TASK TO COMPLETE: Within the data below, determine how many lines contain "agent" and supply only that figure.

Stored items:
:::

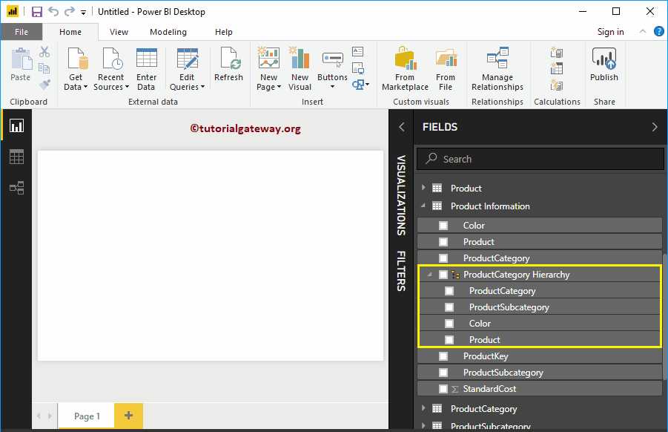
Task: Switch to the Modeling ribbon tab
Action: point(168,32)
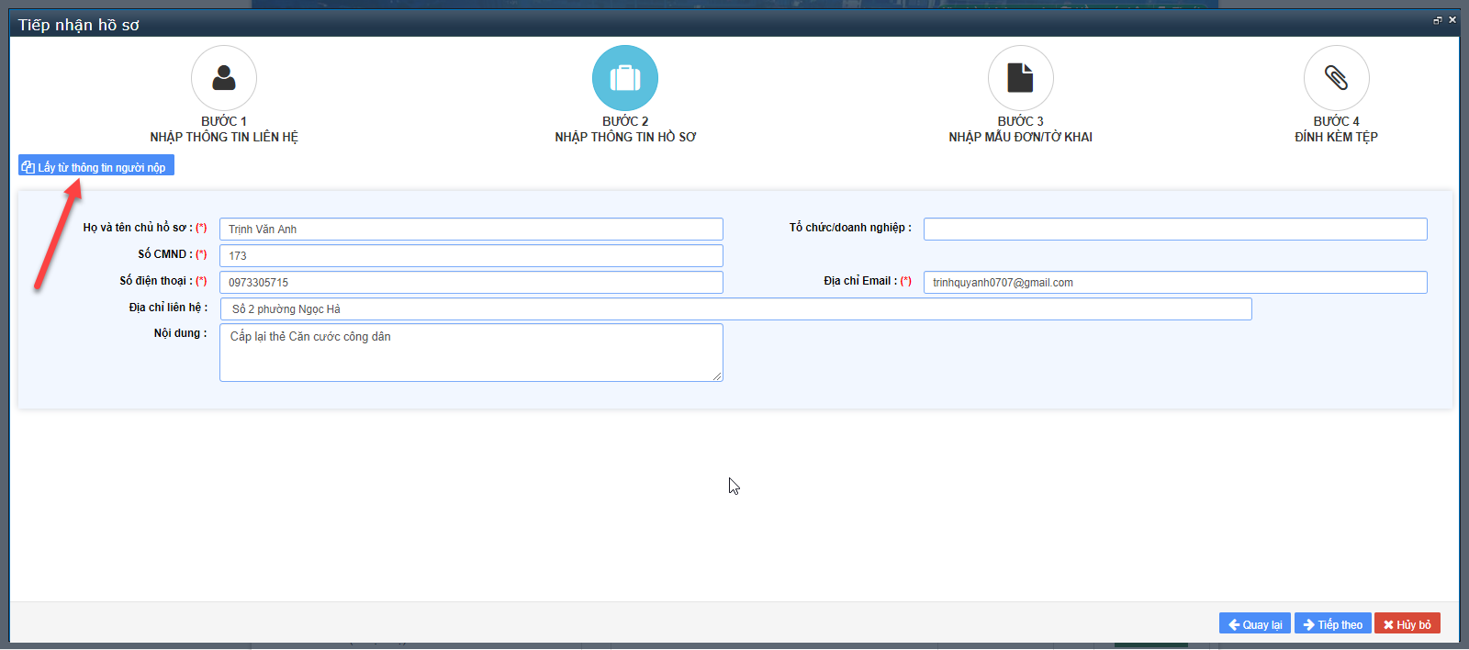Click the restore window icon in title bar
This screenshot has width=1469, height=650.
(1437, 20)

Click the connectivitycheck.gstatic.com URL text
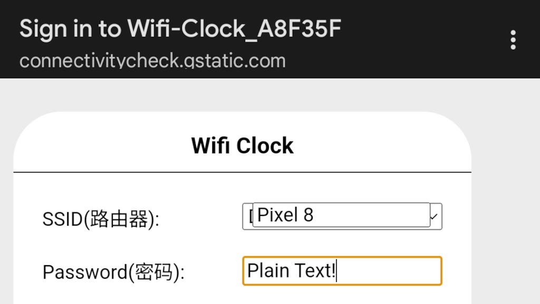point(152,61)
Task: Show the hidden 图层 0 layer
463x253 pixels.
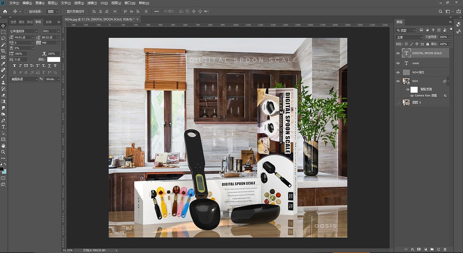Action: click(x=398, y=102)
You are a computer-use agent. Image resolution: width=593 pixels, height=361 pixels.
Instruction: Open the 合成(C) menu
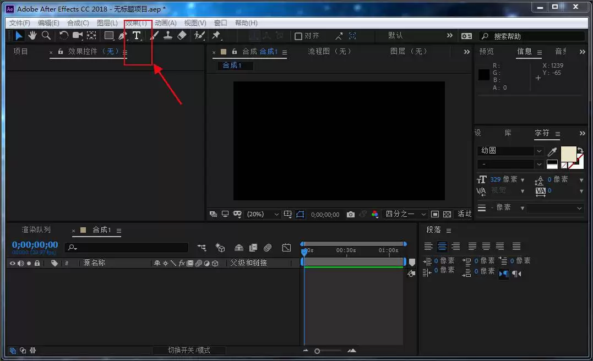click(x=78, y=23)
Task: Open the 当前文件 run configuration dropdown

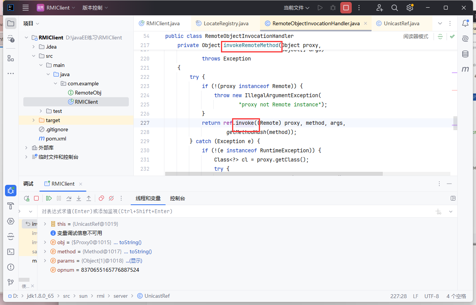Action: click(x=296, y=8)
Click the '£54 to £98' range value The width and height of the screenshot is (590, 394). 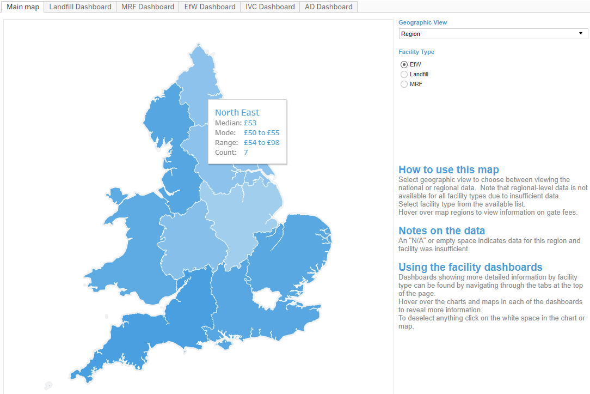[x=262, y=142]
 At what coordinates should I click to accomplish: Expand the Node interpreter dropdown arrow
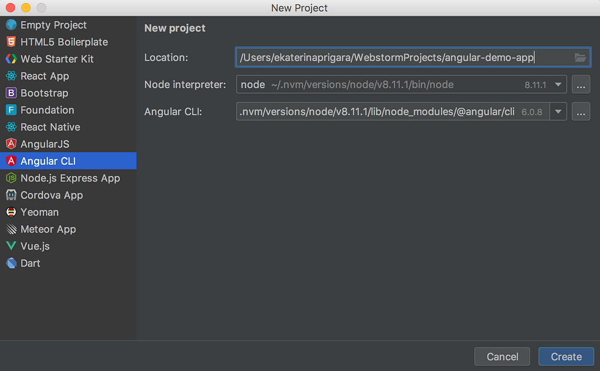558,84
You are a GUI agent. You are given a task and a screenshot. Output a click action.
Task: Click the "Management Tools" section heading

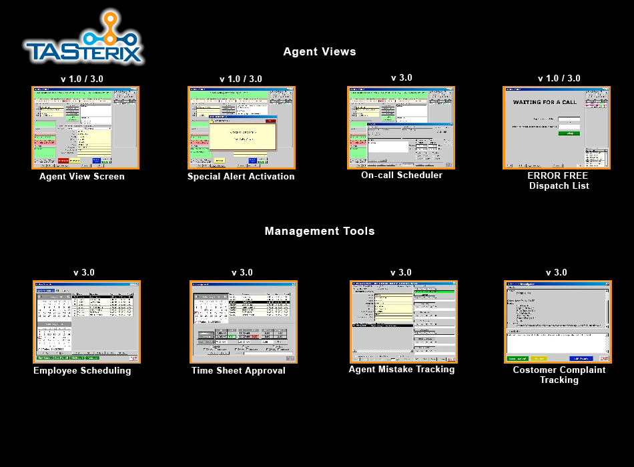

:::

TASK RESPONSE: 2